Rows from a data collection

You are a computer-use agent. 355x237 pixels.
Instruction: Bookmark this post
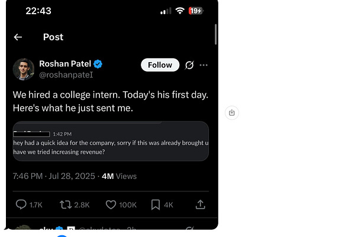[x=156, y=204]
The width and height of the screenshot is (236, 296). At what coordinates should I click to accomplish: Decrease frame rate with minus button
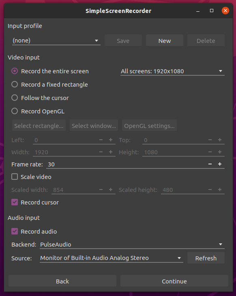point(210,164)
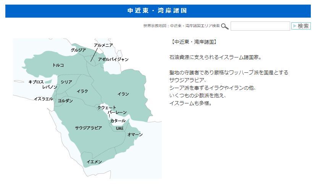Click キプロス label on the map
This screenshot has height=185, width=315.
(36, 82)
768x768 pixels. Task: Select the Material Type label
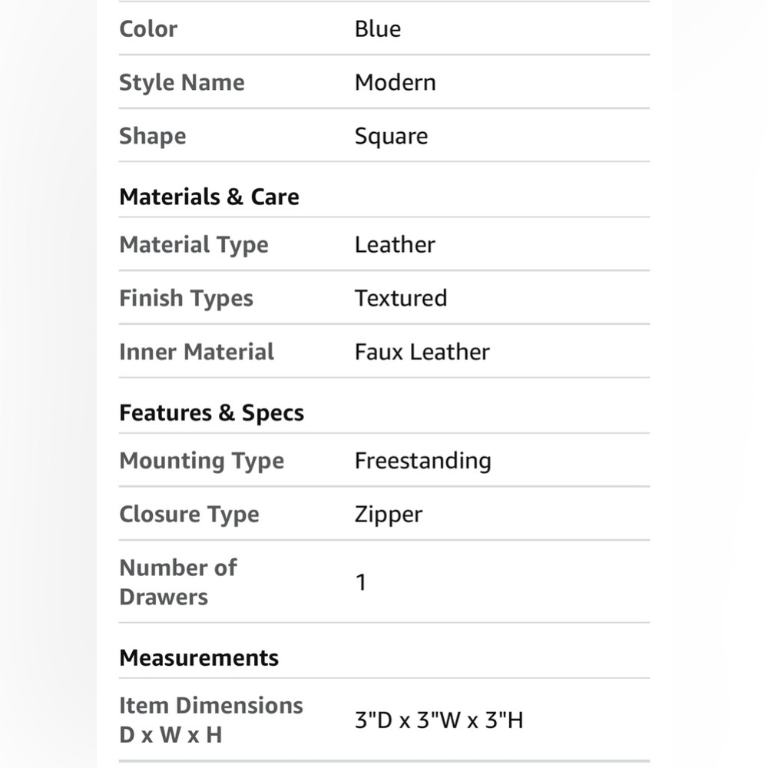[x=194, y=245]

▶ Exercise: Please give the rows above as a JSON list of strings with one string per line, skipping blank lines. Leave the pictures out.

▶ Result for this task:
[
  "You are a computer-use agent. 355x237 pixels.",
  "Instruction: Bookmark this post",
  "[x=156, y=204]",
  "The width and height of the screenshot is (236, 296). At what coordinates should I click to accomplish: Decrease frame rate with minus button",
  "point(210,164)",
  "Click キプロス label on the map",
  "This screenshot has height=185, width=315.",
  "(36, 82)",
  "768x768 pixels. Task: Select the Material Type label",
  "[x=194, y=245]"
]